課題の内容
「Click the CLASS 3 legend color dot」を含む行から「Action: pyautogui.click(x=169, y=100)」を含む行までを、「Viewport」を「Screen size」に書き換え、ほかは変えずに書き出してください。

ポインティング用データセットの行:
──────────────────────────────
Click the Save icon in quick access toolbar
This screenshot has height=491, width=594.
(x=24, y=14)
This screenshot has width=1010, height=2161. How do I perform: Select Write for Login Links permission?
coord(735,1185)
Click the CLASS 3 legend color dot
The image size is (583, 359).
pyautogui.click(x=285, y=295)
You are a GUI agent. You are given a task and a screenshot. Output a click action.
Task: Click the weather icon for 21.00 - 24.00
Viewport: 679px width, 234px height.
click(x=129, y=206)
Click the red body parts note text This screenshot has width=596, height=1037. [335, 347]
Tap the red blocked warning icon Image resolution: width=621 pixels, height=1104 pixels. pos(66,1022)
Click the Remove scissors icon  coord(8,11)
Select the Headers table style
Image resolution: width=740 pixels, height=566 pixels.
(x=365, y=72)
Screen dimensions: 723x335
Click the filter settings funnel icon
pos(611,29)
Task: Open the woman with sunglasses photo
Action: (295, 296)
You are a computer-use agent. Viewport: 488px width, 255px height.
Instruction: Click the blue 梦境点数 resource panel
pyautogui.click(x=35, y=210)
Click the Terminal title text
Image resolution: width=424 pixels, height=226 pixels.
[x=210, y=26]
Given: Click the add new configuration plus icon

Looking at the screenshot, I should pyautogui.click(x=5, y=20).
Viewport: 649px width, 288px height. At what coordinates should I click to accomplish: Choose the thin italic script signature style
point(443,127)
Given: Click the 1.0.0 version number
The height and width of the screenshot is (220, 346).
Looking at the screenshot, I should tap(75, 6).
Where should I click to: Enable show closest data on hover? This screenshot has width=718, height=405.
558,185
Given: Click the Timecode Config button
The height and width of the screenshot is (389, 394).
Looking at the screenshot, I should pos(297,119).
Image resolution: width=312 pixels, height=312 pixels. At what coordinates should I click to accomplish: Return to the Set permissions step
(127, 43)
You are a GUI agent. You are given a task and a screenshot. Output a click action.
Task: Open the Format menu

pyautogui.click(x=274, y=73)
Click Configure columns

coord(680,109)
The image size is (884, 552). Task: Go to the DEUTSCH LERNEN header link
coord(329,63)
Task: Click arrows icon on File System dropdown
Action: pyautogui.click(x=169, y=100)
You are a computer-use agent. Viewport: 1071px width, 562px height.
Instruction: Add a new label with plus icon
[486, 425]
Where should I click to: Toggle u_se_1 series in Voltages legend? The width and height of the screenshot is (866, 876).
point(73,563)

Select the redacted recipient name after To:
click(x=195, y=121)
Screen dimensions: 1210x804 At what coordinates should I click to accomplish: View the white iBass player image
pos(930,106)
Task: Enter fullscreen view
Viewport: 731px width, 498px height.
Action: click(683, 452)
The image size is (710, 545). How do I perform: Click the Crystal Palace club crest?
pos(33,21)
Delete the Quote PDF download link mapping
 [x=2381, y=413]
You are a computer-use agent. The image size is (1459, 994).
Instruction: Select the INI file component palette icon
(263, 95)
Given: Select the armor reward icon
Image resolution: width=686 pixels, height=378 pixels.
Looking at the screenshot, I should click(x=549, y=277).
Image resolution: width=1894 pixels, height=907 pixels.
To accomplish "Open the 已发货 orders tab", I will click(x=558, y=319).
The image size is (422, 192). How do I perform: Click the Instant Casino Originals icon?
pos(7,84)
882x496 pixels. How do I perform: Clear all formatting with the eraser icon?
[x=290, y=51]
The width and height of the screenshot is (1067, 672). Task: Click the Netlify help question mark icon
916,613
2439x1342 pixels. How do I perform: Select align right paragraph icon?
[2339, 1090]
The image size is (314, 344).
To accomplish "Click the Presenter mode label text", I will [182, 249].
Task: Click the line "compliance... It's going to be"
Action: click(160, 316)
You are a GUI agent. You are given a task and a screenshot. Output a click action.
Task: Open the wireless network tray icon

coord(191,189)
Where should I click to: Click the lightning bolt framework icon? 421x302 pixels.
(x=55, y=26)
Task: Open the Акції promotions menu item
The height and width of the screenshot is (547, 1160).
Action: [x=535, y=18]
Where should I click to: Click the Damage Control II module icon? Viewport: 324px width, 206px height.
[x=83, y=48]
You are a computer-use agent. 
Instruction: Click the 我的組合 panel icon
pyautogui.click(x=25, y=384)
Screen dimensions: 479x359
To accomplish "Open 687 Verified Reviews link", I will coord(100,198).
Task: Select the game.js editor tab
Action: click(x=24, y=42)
──────────────────────────────
解答例
Click the CLASS 3 legend color dot
The image size is (583, 359).
pyautogui.click(x=285, y=295)
You are a GUI agent. You are given a task and a screenshot. Output a click action.
Task: Click the weather icon for 21.00 - 24.00
Screen size: 679px width, 234px height.
click(x=129, y=206)
Click the red body parts note text This screenshot has width=596, height=1037. [335, 347]
Tap the red blocked warning icon Image resolution: width=621 pixels, height=1104 pixels. pos(66,1022)
Click the Remove scissors icon  coord(8,11)
Select the Headers table style
Image resolution: width=740 pixels, height=566 pixels.
(x=365, y=72)
Screen dimensions: 723x335
Click the filter settings funnel icon
pos(611,29)
Task: Open the woman with sunglasses photo
Action: (295, 296)
You are a computer-use agent. Screen size: 488px width, 255px height.
Instruction: Click the blue 梦境点数 resource panel
pyautogui.click(x=35, y=210)
Click the Terminal title text
Image resolution: width=424 pixels, height=226 pixels.
[x=210, y=26]
Given: Click the add new configuration plus icon

Looking at the screenshot, I should pyautogui.click(x=5, y=20).
Screen size: 649px width, 288px height. At what coordinates should I click to accomplish: Choose the thin italic script signature style
point(443,127)
Given: Click the 1.0.0 version number
The height and width of the screenshot is (220, 346).
Looking at the screenshot, I should tap(75, 6).
Where should I click to: Enable show closest data on hover? This screenshot has width=718, height=405.
558,185
Given: Click the Timecode Config button
The height and width of the screenshot is (389, 394).
Looking at the screenshot, I should pos(297,119).
Image resolution: width=312 pixels, height=312 pixels. At what coordinates should I click to accomplish: Return to the Set permissions step
(127, 43)
You are a GUI agent. You are given a task and a screenshot. Output a click action.
Task: Open the Format menu

pyautogui.click(x=274, y=73)
Click Configure columns

coord(680,109)
The image size is (884, 552). Task: Go to the DEUTSCH LERNEN header link
coord(329,63)
Task: Click arrows icon on File System dropdown
Action: pyautogui.click(x=169, y=100)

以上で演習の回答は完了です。